Ahmed Mahfoudh: La complainte du poète insensé
Par Tahar Bekri - Les années trente du siècle dernier, en Tunisie, continuent à interpeller écrivains, cinéastes, chercheurs, historiens, politiques, créateurs de toutes sortes, comme si ces années constituaient un vrai socle fertile à la modernité, riche en revendications d’émancipations sociales et politiques, haut en complicités artistiques et culturelles, y compris confessionnelles, porteur de paroles éveillées et audacieuses, malgré la période coloniale et ses travers, ses retors et ses freins. Et c’est dans cet antagonisme intense que l’écrivain Ahmed Mahfoudh, ancien Professeur d’université, installe son nouveau roman, comme une biographie fictive du poète Mohamed Laribi, qui faisait partie de Jamaât Tahta Essour, (Sous les remparts), groupe qui réunissait écrivains, paroliers, chansonniers, journalistes, comédiens, humoristes, etc. dans un Café populaire de la vieille ville de la capitale.
Avec minutie, moultes précisions, descriptions réalistes à l’appui, références historiques et notes de renvoi, citations de journaux et de revues d’époque, rappels d’événements, l’auteur restitue le parcours réel et imaginaire d’un poète destiné, à l’origine, à des études religieuses zeitouniennes traditionnelles, mais qui préfère fréquenter la Khaldouniya et s’abreuver à son esprit critique et d’avant-garde, pour vivre, peu à peu, sa vie de poète en marge, transgressant les interdits, rempli de défi et de dépit. L’auteur invoque Baudelaire et on ne peut, ne pas penser aussi à la vie de Mario Scalesi, le poète d’origine sicilienne et ses Poèmes maudits. Fraternité dans le vécu extrême, brouillant les pistes, où l’être est poussé à la douleur d’être, le poème comme expression ontologique, sans ambages ni œillères. Il y a des allusions à une vision religieuse conservatrice, qui se dresse devant les émancipateurs, qui a fait souffrir Aboulkacem Chebbi, Tahar Haddad, et bien de créateurs et réformistes, l’auteur voulait-il par là évoquer la situation présente?
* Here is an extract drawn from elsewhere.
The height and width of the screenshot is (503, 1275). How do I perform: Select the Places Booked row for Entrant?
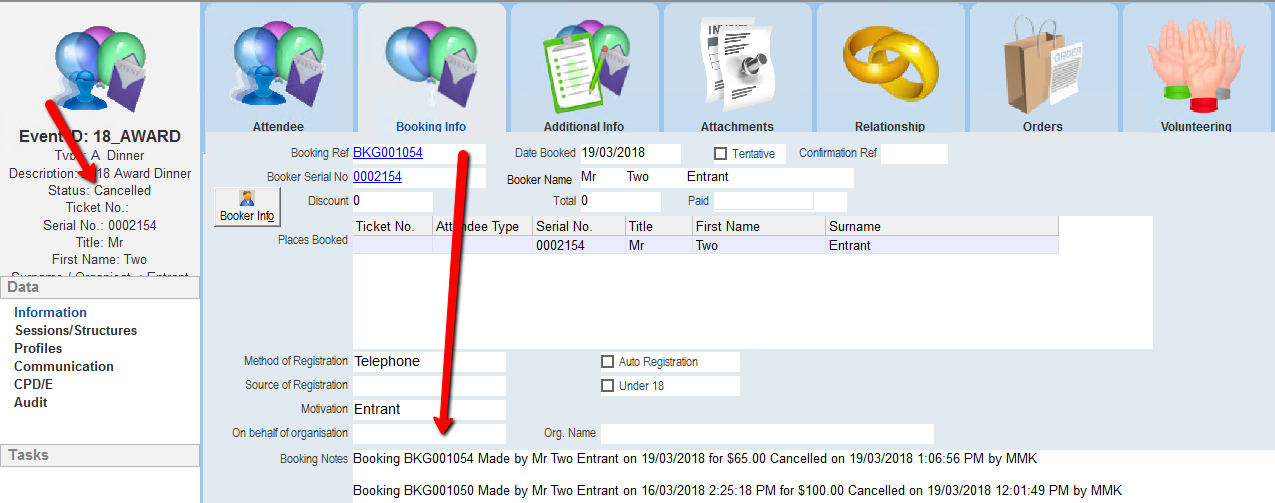705,245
Ahmed Mafoudh écrit un roman, avec les déboires d’un poète, rêveur contrarié, pauvre et voulant s’en sortir grâce au journalisme qui s’offre à lui, reconnaissant sa plume littéraire, aimant les femmes et subissant l’échec, ayant des rapports tendus avec les siens, nostalgique de lieux où il a habité, contraint de les quitter, pour des raisons familiales, vers la banlieue sud.
Fiction, autofiction à certains passages, nous présumons, le roman entremêle contemplations, réflexions, rêves et obstacles, ambitions et contrariétés, satisfactions et précarités, pour faire de Moha/ Mohamed Laribi, un héros de roman conflictuel, positif/négatif, écrivant la joie triste, la conscience débordant d’amour pour les quartiers populaires où la vie est vivante et démunie, moqueuse et rieuse, en dépit de la misère coloniale. Cependant, la simplicité du quotidien est là pour le transformer en dérision. La vie dans la ville européenne de Tunis, paraissant si loin!
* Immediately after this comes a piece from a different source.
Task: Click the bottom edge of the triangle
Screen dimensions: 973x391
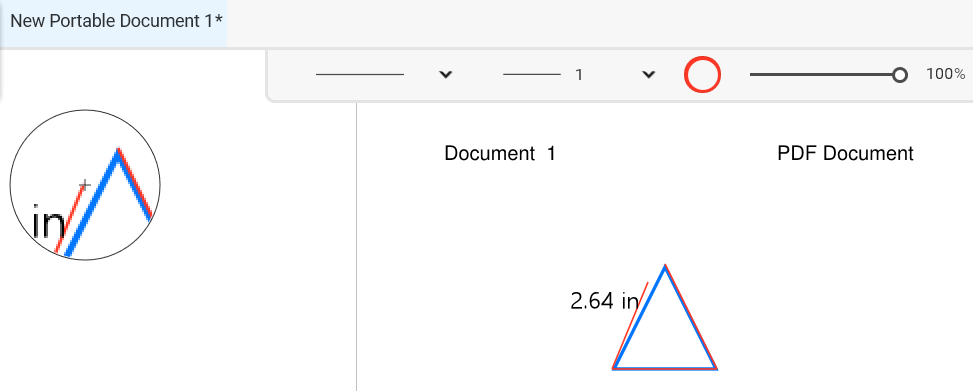Action: [665, 368]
Tant de références à la poésie française mobilisent le héros du roman, le séduisent, l’inspirent. Moha/Mohamed Laribi, font un va-et-vient permanent dans la culture bilingue, sans complexe, la littérature est au-dessus de la réalité politique, fascinante et source d’émotions, la plume est libre de l’appartenance à la langue, empreinte des mêmes sentiments humains. Dès lors, qu’écrire? La vie de Mohamed Laribi? Baudelaire? Mario Scalesi? Moha est-il les trois à la fois, unis dans la douleur d’être, dans le spleen, entre renoncement et sursaut, isolement et soubresaut, entre mise en question et anticonformisme...
Ahmed Mahfoudh, en racontant la vie d’un poète maudit, relève le combat de ce dernier contre les travers de la société, l’injustice de l’Histoire, les embûches dressées devant l’individu. De la Tunisie de l’entre-deux-guerres jusqu’à l’après fin de la seconde guerre mondiale, le pays est en proie aux difficultés des réalités coloniales, nonobstant une relative ouverture, sous le Front populaire, en 1936, où l’expression se délie, où le poète et journaliste, Philippe Soupault est chargé de fonder la Radio de Tunisie pour contrecarrer le discours fasciste.
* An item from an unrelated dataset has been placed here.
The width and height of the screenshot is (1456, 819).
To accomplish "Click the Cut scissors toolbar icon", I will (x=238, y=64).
Il y a dans ce roman comme un constat de l’impossibilité d’être un homme libre sans la liberté arrachée aux habitudes séculaires, lourdes et aliénantes, Et la question nodale de se poser: toute émancipation empêchée par une réalité historique douloureuse est-elle appelée à sombrer dans le tragique? Toute création qui se surpasse est-elle forcément née de la douleur, du mal-être, du vécu tragique? L’auteur ne répond pas à cette question pour notre bonheur.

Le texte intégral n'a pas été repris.